One researcher is Professor Roger Green of Warwick University. He has developed an optical antenna with a 120o capture angle. The antenna includes filters to eliminate background interference from ambient light such as the sun and room lighting. This improves sensitivity and range of the antenna.
Prof Green has also pioneered a bandwidth enhancement technique. The techniques employed in his optical antenna can be extended to ultrasonic, microwave and terahertz level systems.
He says IR could become an option on mobile ’phones that will choose automatically between RF and IR to link into the strongest signal, especially where radio reception is poor. IR is at a stage to complement Bluetooth and rival it in some circumstances.
Green quotes applications for blanket IR coverage such as hospitals. IR links between patients’ equipment and a central monitoring point would not cause interference with other hospital systems. IR ’phones could also be used on aircraft without jeopardising navigation and control systems.
Professor Alwyn Seeds at University College London is also working on optical antennae while Infranet Technologies is assessing the viability of IR links. Derek Wilson, Infranet’s managing director, says that, for really wide scale adoption, local wireless links need a range of 100m and bandwidth of 1Gbit/s to realistically handle the traffic that will comprise future communications. He finds that Bluetooth does not come near this figure but he can guarantee that Infranet’s products will.
The company designs and manufactures its own point to point communications products and also resells and acts as consultant. Its point to point free space communications equipment uses diffused beam diodes, as used in television remote controllers.
Wilson says light from diffused beam diodes offers higher reliability of links during bad weather. The hard light from lasers is too easily disturbed by atmospheric conditions, it bounces and is refracted.
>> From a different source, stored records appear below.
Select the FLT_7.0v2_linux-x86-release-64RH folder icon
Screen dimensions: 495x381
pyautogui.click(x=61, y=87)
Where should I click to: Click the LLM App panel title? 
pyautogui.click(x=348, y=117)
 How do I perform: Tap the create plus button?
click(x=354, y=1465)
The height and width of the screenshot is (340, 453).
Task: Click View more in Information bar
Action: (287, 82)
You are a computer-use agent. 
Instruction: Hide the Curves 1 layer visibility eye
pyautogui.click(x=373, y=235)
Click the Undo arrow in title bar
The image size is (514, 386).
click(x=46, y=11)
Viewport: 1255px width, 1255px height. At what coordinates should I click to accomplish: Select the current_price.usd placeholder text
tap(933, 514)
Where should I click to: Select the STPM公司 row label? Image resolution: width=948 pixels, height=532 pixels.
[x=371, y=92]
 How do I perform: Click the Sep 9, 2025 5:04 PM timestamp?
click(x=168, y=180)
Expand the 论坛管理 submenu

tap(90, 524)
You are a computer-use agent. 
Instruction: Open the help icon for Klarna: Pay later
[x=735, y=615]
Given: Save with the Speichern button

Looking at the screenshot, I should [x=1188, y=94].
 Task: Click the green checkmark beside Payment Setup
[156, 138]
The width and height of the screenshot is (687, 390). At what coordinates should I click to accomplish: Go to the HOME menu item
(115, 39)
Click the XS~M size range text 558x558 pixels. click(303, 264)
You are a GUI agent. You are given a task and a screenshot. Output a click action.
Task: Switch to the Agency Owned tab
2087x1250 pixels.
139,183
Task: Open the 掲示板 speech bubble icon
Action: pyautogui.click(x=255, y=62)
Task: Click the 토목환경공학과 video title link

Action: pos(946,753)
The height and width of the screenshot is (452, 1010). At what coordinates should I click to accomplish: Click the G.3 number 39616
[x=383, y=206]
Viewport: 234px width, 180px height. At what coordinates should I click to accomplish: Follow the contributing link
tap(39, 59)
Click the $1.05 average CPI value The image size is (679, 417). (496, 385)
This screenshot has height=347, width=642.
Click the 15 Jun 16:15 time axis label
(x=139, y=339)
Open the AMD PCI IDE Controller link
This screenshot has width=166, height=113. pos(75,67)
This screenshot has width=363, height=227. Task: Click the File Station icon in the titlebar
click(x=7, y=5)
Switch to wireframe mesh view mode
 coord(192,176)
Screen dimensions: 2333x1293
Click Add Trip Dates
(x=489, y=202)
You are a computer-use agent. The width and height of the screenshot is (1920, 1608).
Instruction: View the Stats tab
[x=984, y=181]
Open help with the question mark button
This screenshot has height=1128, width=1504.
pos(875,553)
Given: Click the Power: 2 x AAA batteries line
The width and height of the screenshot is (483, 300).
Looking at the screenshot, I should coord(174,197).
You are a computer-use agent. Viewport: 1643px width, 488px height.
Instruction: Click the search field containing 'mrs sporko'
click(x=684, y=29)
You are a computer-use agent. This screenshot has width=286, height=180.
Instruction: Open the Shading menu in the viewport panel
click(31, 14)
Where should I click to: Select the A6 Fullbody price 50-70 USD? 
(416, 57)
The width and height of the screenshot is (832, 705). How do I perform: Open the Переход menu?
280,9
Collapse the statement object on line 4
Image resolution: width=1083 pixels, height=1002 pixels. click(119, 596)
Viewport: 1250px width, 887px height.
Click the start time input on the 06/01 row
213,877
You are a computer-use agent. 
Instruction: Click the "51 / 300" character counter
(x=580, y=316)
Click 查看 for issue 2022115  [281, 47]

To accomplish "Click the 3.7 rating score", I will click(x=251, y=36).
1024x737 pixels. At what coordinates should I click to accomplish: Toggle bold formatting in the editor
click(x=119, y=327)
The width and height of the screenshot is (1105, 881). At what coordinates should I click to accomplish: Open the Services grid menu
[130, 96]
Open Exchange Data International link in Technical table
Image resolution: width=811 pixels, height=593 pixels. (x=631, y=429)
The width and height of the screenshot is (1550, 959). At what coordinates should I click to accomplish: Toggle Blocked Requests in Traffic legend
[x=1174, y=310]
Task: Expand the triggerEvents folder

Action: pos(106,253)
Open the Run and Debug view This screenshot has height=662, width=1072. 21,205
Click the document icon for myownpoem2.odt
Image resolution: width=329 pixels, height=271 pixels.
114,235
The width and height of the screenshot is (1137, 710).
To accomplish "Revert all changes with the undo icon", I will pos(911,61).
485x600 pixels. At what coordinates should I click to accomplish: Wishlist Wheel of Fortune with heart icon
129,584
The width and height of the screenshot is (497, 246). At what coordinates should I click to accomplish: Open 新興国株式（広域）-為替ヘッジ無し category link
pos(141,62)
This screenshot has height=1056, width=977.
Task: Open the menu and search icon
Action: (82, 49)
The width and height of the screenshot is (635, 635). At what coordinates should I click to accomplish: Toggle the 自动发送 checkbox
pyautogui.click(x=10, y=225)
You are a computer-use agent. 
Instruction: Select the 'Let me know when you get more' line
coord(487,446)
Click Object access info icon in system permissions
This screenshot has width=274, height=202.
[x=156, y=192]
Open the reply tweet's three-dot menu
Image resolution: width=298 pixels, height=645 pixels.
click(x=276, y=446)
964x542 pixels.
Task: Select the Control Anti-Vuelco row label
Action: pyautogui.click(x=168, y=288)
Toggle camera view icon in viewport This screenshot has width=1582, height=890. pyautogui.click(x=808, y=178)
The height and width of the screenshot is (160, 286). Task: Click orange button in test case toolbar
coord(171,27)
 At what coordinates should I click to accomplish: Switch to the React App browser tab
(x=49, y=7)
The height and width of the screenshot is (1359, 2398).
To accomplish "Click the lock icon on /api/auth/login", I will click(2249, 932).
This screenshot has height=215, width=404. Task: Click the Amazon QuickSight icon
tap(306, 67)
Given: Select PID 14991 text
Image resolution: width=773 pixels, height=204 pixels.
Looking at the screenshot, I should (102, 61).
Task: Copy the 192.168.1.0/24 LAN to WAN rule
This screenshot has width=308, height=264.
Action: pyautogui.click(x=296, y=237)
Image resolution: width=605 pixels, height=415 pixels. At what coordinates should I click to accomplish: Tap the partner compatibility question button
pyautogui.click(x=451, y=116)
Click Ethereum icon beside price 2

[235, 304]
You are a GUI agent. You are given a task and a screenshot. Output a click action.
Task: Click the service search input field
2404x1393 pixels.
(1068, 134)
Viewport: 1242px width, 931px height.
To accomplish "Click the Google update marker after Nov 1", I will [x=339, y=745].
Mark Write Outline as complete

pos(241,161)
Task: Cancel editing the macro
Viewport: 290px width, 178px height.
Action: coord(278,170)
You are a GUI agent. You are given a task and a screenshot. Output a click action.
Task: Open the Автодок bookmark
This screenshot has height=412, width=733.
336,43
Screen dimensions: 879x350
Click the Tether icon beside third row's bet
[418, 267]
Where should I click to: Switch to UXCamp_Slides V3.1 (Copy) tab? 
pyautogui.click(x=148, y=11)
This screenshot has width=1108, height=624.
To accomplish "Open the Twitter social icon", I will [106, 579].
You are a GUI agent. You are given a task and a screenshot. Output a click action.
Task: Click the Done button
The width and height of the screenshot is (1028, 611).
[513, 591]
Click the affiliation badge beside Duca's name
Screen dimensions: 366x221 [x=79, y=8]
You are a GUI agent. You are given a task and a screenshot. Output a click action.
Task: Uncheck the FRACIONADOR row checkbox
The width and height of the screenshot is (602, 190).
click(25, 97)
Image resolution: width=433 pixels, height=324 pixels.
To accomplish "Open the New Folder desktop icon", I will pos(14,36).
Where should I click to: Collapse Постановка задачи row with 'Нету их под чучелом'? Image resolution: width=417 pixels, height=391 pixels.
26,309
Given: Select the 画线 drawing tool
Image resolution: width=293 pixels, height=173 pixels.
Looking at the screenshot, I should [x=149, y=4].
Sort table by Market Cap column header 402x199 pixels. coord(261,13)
Infranet is currently working with local authorities to interlink sites with broadband access using rf, microwave and optical links as appropriate. Its latest contract covers 600 sites.
The work on omnidirectional IR communication systems is known to the Infrared Data Association, IrDA, which has been discussing protocols and compatibility with Bluetooth. IrDA is very active in promoting IR and has convened a number of special interest groups to deliver low cost, high speed wireless connectivity for a large number of applications.
Whilst the case for IR is strong, all parties agree it will not replace RF systems completely. It will provide choice in certain situations and the only answer in others but, overall, represents a powerful new contender in the short range communications sector.